Aryan_Asadian · August 28, 2020, 4:23pm

Hi. I’m trying to create a model by using sub_layers of two different models. the first model is defined in this way:

class Model5Layer_128(nn.Module):
    def __init__(self):
        super(Model5Layer_128, self).__init__()
        self.conv1 = nn.Conv2d(in_channels= 3,out_channels= 6,kernel_size= 5)
        self.pool = nn.MaxPool2d(kernel_size=2,stride=2)
        self.conv2 = nn.Conv2d(in_channels= 6, out_channels= 16, kernel_size= 5)
        self.fc1 = nn.Linear(in_features=16 * 5 * 5, out_features= 128)
        self.fc2 = nn.Linear(in_features= 128,out_features= 10)

    def forward(self, x):
        x = self.pool(F.relu(self.conv1(x)))
        x = self.pool(F.relu(self.conv2(x)))
        x = x.view(-1, 16 * 5 * 5)
        x = F.relu(self.fc1(x))
        x = F.relu(self.fc2(x))
        x = F.softmax(x,dim=-1)
        return x

Then I use a fraction of an instance of this model + a regressor and train it. For the second phase, I remove the regressor and try to reimplement the model( a model with the same architecture of the model above) by using this method:

# remove the regressor from our model, return the trained partial model
def get_cnn_regressor_removed_partial_student():
    basic_model = Model5Layer_128()
    cnn_regressor_added_student = nn.Sequential(*list(basic_model.children())[:3])
    return cnn_regressor_added_student

combined_student = nn.Sequential(regressor_removed_student,*list(model_128.children())[3:])
print(combined_student)

It seems correct, but when I try to train the whole model or use torch summary, I get this error

RuntimeError: size mismatch, m1: [320 x 10], m2: [400 x 128] at /pytorch/aten/src/TH/generic/THTensorMath.cpp:41

Any help would be appreciated.

ptrblck · August 30, 2020, 10:00am

I’m not sure if basic_model and model_128 refer to Model5Layer_128, but if so you should be careful about putting the child modules into an nn.Sequential block.
nn.Sequential is used for simple models, where each operation can be expressed via an nn.Module.
In your Model5Layer_128 you are using the functional API (F.relu, x.view, and F.softmax) which will not be added to the final model.

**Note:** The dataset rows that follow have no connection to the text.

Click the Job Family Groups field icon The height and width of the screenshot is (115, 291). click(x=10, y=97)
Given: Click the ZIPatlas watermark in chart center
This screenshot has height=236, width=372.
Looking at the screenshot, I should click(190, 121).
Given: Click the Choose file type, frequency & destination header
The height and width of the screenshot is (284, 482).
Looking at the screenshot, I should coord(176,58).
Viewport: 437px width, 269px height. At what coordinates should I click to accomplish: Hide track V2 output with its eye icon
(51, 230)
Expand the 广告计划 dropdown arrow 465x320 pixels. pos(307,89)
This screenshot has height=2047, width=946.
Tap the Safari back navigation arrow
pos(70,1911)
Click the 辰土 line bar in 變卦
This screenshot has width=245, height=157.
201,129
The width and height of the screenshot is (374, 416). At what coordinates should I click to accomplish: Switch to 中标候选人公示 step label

The better approach would be to create a new custom modules and define the forward properly.

Aryan_Asadian · August 30, 2020, 11:30am

Thank you for your reply. How can I use a part of a pre-defined model to create a new custom module, i.e., I want to get a defined model( such as basic_model in our case), use some of its first layers and add a new layer at the end (a regressor, mainly for dimension compatibility).

ptrblck · August 30, 2020, 10:50pm

Here is a code snippet showing the proposed workflow:

class MyModel(nn.Module):
    def __init__(self):
        super(MyModel, self).__init__()
        
        # load the pretrained model here (or pass as argument to __init__)
        pretrained = models....
        
        # extract layers either by assigning them to new attributes
        self.features = pretrained.features
        # or by using nn.Sequential, if possible
        self.features = nn.Sequential(pretrained.children()[:3])
        
        # add your custom layers here
        self.classifier = ...
        
        
    def forward(self, x):
        # define the new forward using the pretrained modules, your custom layers
        # and the fucntional API
        x = self.features(x)
        x = F.relu(x)
        x = self.classifier(x)
        return x

In this code snippet you can see that I’m reusing some pretrained layers and could potentially wrap them even in an nn.Sequential block, while the forward method is defined explicitly.

Let me know, if you have more questions or get stuck.